Edelman, who once planned a career as a concert violinist, sees the mind as an emergent property of brain tissue-"an orchestra without a conductor, an orchestra which makes its own music," in the approving summation of fellow neurologist Oliver Sacks, M.D. "To attempt to explain aspects of consciousness using as-yet-undiscovered physical fields or dimensions," Edelman comments acerbically, "is a bit like a schoolboy who, not knowing the formula of sulfuric acid asked for on an exam, gives instead a beautiful account of his dog Spot."
"Some very good physicists," he adds, "have reached beyond the biological facts and have supposed that [the quantum is] the answer to the riddle of consciousness. This is an off-putting way of proposing physics as a surrogate spook."

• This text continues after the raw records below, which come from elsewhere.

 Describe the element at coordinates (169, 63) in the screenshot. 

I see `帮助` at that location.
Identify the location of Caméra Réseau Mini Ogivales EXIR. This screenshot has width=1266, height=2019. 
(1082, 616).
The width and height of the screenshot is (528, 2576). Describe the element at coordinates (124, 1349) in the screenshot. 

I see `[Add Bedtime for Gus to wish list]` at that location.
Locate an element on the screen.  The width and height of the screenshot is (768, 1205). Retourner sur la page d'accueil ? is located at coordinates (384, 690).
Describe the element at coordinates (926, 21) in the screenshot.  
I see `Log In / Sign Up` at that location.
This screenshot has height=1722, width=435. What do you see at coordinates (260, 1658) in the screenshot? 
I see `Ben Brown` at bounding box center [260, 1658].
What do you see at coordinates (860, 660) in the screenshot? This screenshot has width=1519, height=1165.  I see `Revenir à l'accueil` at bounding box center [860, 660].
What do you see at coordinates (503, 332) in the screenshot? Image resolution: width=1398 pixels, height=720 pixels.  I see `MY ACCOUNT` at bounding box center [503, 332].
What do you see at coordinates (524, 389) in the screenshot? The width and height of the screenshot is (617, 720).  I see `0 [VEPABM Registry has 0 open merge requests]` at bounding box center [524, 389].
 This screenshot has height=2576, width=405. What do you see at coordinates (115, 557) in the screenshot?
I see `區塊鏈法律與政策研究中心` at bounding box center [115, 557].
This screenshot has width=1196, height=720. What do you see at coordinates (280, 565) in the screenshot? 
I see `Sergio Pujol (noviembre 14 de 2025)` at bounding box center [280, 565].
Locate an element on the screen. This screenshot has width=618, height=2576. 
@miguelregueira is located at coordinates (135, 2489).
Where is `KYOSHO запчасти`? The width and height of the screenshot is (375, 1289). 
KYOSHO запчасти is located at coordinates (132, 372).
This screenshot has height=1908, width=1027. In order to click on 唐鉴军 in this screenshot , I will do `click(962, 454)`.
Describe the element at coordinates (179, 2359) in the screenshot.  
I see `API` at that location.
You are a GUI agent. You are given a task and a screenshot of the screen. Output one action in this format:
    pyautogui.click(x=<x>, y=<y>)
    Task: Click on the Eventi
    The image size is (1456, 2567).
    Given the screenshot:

Michael Scriven, Ph.D., a philosopher of science who can recall with relish the occasion when, barely more than a graduate schoolboy himself, he argued with Einstein over "whether time could be closed as well as space," finds such dismissals a little glib. "I'm a little irked," he says in his crisp Down Under accent, "about mainstream scientists' knee-jerk reactions to strangeness, as if kangaroos can't be real because they've never seen one themselves. It's pathetic to hear Nobel-Prize winners acting like children seeing a ghost at night."
Scriven, who has been around the scientific block (he worked for the NIH in the forties and in the fifties served on the board of the Journal of Mental and Nervous Diseases), is a member of a loosely affiliated group of thinkers who are trying to come up with less reductionist solutions to the conundrums of consciousness. He refers to himself as the "Guardian at the Logical Gates" for the group (dubbed the Causality Project and sponsored by the same Fetzer Foundation that funded the Moyers series.)